The Department of the Air Force Decoration for Exceptional Civilian Service is the highest award granted by the Secretary of the Air Force to civilian employees of the U.S. Department of the Air Force. It consists of a medal, lapel button, and citation certificate. With the exception of nominations for bravery, nominees must have established a demonstrable pattern of excellence and achievement which normally have been recognized by previous awards up to and including the Meritorious Civilian Service Award.
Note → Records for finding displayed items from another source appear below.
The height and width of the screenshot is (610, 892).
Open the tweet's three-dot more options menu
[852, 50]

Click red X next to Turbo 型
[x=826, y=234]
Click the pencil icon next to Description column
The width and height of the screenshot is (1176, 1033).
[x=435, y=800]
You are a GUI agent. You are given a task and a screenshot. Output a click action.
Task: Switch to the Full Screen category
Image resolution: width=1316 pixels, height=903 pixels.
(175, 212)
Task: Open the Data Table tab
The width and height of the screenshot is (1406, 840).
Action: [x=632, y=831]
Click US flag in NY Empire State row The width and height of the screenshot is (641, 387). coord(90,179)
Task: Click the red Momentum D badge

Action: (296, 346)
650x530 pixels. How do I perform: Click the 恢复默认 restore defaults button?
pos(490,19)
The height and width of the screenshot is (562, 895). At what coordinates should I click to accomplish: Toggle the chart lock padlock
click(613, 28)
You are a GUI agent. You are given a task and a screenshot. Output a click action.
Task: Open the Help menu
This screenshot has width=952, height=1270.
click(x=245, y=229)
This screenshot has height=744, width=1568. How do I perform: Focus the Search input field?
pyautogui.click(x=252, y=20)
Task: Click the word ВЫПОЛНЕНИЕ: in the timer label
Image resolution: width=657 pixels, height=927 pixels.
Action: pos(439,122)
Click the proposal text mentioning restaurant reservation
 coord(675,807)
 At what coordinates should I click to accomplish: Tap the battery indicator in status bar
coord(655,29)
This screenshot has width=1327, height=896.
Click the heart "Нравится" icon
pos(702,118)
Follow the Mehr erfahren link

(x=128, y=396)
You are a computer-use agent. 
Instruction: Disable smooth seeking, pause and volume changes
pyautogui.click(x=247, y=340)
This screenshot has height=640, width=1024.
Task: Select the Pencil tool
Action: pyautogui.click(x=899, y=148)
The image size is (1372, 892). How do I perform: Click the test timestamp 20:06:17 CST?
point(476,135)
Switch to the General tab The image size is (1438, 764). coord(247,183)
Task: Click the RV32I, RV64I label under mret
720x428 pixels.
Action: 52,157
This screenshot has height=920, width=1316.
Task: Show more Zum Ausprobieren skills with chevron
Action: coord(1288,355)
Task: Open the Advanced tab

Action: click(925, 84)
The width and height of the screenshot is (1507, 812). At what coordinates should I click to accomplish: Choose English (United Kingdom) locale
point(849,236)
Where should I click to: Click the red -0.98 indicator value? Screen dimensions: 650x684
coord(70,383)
The ribbon is blue with three yellow dashed vertical stripes.

==Eligibility==

Eligibility is determined by measuring contributions against the following example levels of achievement:

- Accomplished assigned duties of major program significance to the Department of the Air Force in such a way as to have been clearly exceptional or preeminent among all persons who have performed similar duties.
- Developed and improved major methods and procedures, developed significant inventions, or was responsible for exceptional achievements that effected large-scale savings or were of major significance in advancing the missions of the Department of the Air Force, Department of Defense, and the Federal government of the United States.
- Provided outstanding leadership to the administration of major Air Force programs resulting in highly successful mission accomplishment or in the major redirection of objectives or accomplishments to meet unique or emergency situations.
- Exhibited great courage and voluntary risk of life in performing an act resulting in direct benefit to the Government or its personnel.

This award is comparable to the Air Force Distinguished Service Medal for military service members.